Vejo desta vez que o velho tanque de guerra se transforma num palanque. Ao lado do sertanejo, ostentando uma faixa que o identifica como ministro da educação, um pastor evangélico discursa. Quer os pobres fora das universidades, que devem ser para poucos. Com a desenvoltura de um orador religioso, ensina que os alunos portadores de deficiências matriculados nas escolas públicas devem ser apartados, para não atrapalhar os demais.

Com o inusitado do tanque na rua e os fogos soltados pelo sertanejo, logo começa a juntar gente na esquina. Três mulheres afastam-se da banca de jornal e se aproximam. Uma cinquentona esbelta de calça jeans e máscara azul reconhece o pastor Milton Ribeiro, teólogo da Igreja Presbiteriana, “Um canalha”, ela diz com voz trêmula. A segunda, mais corpulenta, carregando uma sacola de supermercado, o xinga de “traidor da Igreja”. E a terceira, que conheço do Pilates, se agacha para procurar uma pedra. Antes, me pergunta: “O que você achou daquilo?” Ela mesma responde: “É um escândalo”.

Constato mais uma vez que as mulheres são mais decididas, em especial quando se trata de defender os filhos contra as aberrações de um lunático nazi.

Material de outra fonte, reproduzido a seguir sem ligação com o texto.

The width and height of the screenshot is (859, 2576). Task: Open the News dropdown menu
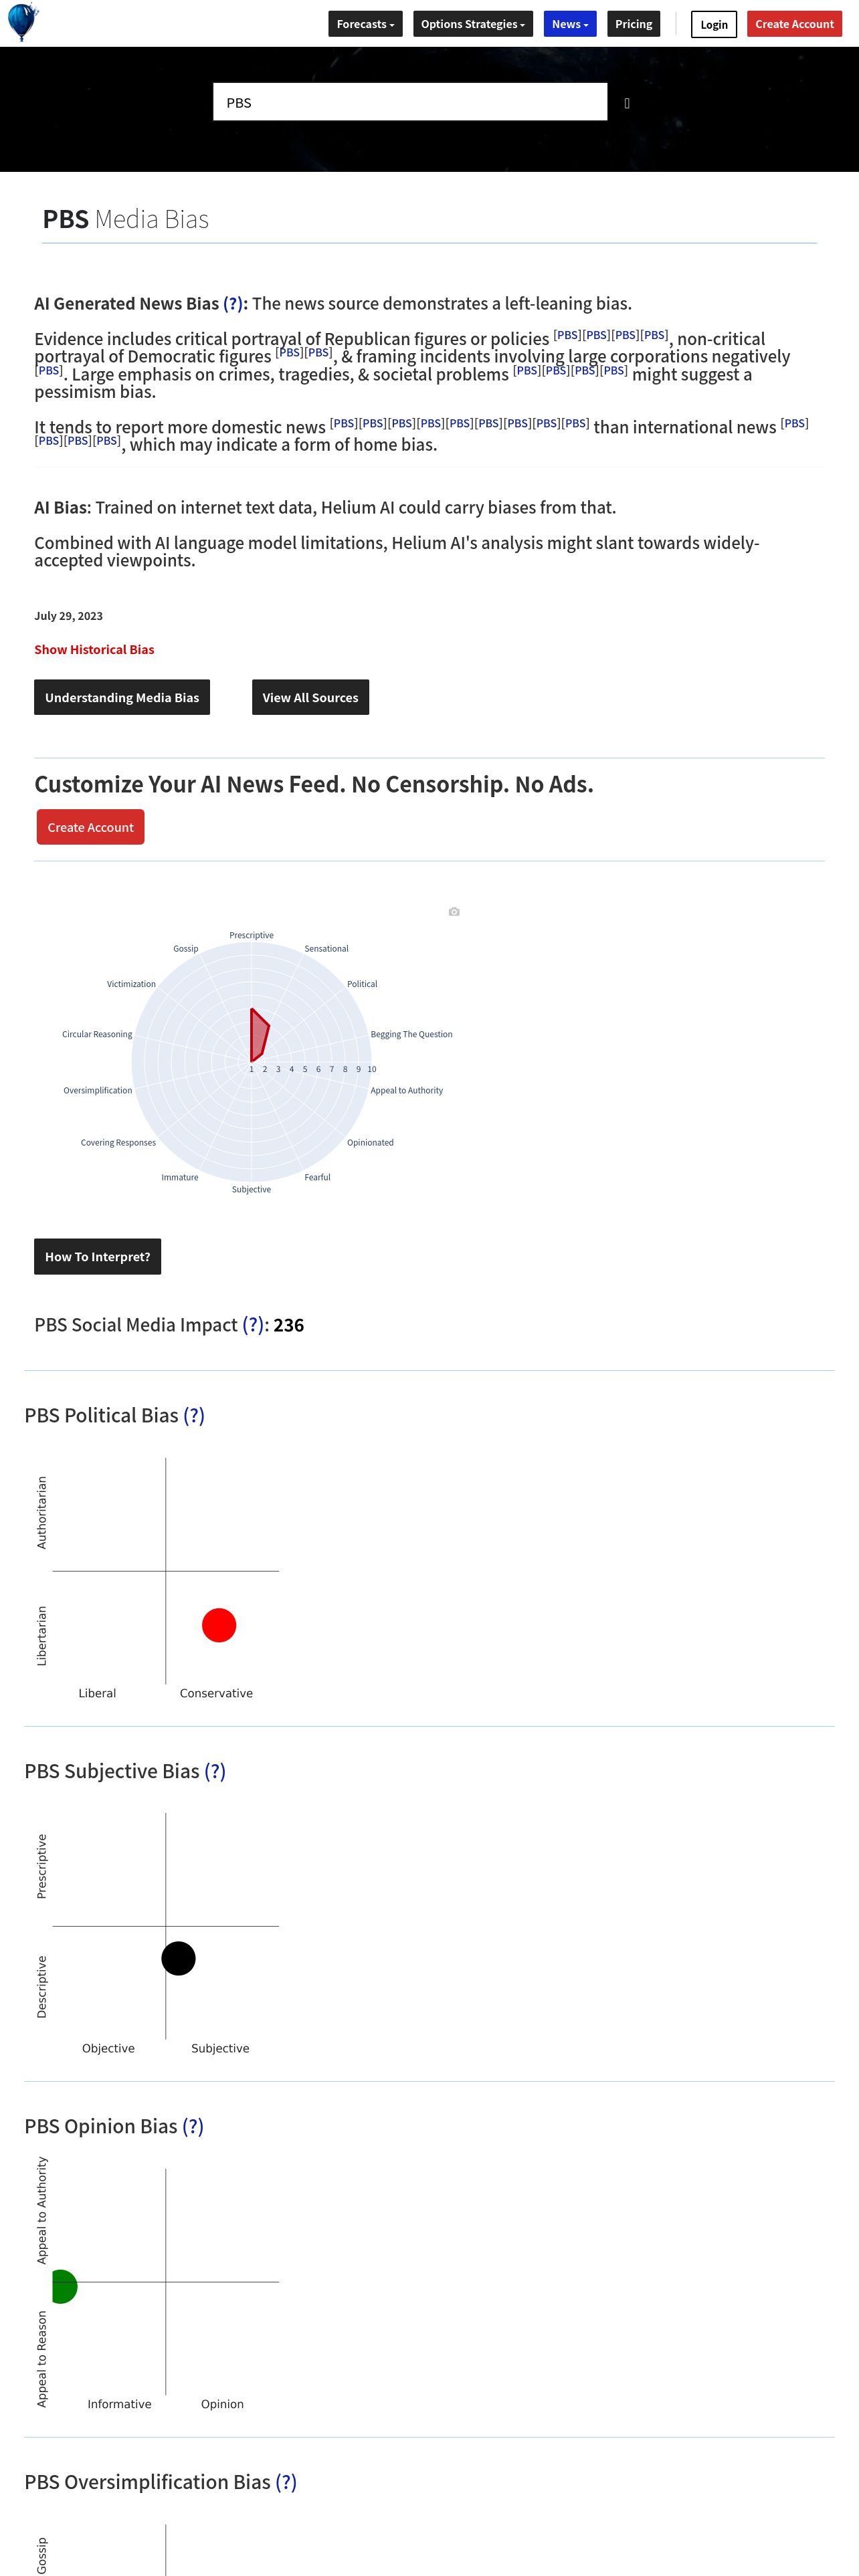570,24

Ligo para o neto. Theo tem 9 anos e é deficiente visual, não enxerga. Nasceu com uma doença chamada Amaurose Congênita de Leber, herdada do cruzamento das variações genéticas dos pais, segundo revelou um sequenciamento de seus genes. Comunico a ele a cena que acabei de ver, em especial a fala do pastor evangélico, e pergunto o que ele acha de um cara, ministro da Educação, dizer que meninos com deficiência atrapalham os colegas na sala de aula.

Ele não demora a responder. Sua primeira reação me desconcerta, usa a palavra “preconceito”. O tema o interessa. Em seguida, solta outras expressões, como “burro, ele está por fora.” Comento que o cara é uma autoridade, o ministro da Educação, e o menino volta a me surpreender: “Só se for da deseducação.” E dá o seu exemplo: “Tenho uma professora, a Penha (Maria da Penha) que é cega.” Theo estuda no Instituto Benjamin Constant, escola do governo federal para cegos e crianças especiais, na Urca. Para que a centenária escola se mantenha ativa, é indispensável que o pastor continue a ignorar sua existência.

Por enquanto, Theo é um excelente narrador de futebol. Imita e sabe os nomes dos principais locutores. Conhece tudo de futebol, acompanha os campeonatos nacionais e regionais, “vê” os jogos pela TV e emissoras de rádio, com a valiosa ajuda de sua fiel companheira Alexa, sábia ferramenta eletrônica que sabe tudo. É só ele pedir que Alexa muda de canal ou de estação e ainda tira todas suas dúvidas. Inteligência artificial será de grande ajuda para os deficientes cegos no futuro.

Começamos a fazer as malas. Pasárgada nos espera. Ia esquecendo, Theo é Flamengo. Mas o avô é Vasco.